NZ no longer clean, green or economically rational
NZ no longer clean, green or economically rational,
says award-winning
scientist
In the latest addition to the BWB Texts series, DrMike Joy offers a damning assessment of the state of New Zealand’s freshwater environments. He points out that in the past two or three decades, 'freshwater environmental protection has been left weakened, under-regulated and often unenforced'; and that these failures have allowed a relatively small number of people to profit from polluting on a grand scale. But he also offers a prescription for confronting the crisis – which begins with serious recognition that the problem indeed exists.
Polluted Inheritance: New Zealand’s Freshwater Crisis is an alarming wake-up call. Joy enumerates the interrelated problems we face, from water quality degradation to species extinction to heavy metal contamination of soil. He also takes a sharp look at how we got here: short-term thinking and the failure of legislation are writ large, as is the pursuit of profit over sustainable practice in food production.

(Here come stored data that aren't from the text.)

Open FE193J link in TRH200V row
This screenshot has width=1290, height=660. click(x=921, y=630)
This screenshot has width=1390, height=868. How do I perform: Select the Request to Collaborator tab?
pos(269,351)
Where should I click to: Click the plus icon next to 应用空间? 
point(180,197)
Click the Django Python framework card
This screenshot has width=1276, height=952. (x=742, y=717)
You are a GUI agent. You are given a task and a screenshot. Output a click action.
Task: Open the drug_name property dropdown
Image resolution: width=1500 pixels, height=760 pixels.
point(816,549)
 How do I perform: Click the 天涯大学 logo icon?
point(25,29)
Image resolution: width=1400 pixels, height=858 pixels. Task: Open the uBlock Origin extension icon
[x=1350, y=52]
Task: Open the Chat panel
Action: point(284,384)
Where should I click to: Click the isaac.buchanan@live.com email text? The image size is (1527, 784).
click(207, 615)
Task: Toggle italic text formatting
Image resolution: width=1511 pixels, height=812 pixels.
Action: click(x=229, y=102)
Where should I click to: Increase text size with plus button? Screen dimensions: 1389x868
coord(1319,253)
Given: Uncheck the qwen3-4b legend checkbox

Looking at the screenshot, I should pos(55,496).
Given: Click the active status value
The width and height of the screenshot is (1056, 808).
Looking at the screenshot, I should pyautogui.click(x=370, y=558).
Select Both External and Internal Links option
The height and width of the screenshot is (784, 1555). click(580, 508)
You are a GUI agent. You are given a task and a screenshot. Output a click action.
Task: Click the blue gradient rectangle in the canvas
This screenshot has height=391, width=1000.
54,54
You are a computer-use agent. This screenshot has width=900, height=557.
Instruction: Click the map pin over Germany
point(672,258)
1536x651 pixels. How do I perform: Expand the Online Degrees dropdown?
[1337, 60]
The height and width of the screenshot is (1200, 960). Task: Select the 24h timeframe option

While Joy does not absolve earlier governments, he is particularly critical of a culture he describes as prevalent under the current regime, which sees important environmental policy decisions based on assessment models that privilege 'growth, employment, asset values and returns on investment', while ignoring environmental health and the costs of degradation. Drawing on his scientist’s facility with numbers, Joy has no trouble backing up his criticism with evidence that such decisions are not just environmentally but also – when viewed holistically – economically unsound.
Joy advocates for a 'clean, green healthy New Zealand in which swimming and fishing in lowland rivers' are non-negotiables rather than 'nice to haves'. In doing so, he calls for a purge of a contemporary school of environmental management that privileges political ideology over sound science and routinely ignores the true ecological costs of intensive agriculture.
He does so not as an activist or business naysayer, but as a scientifically trained observer, whose subject of expertise is the undeniably degraded state of our rivers, wetlands and lakes today. As such, his book forewarns of a disastrous ecological trajectory that requires our urgent attention.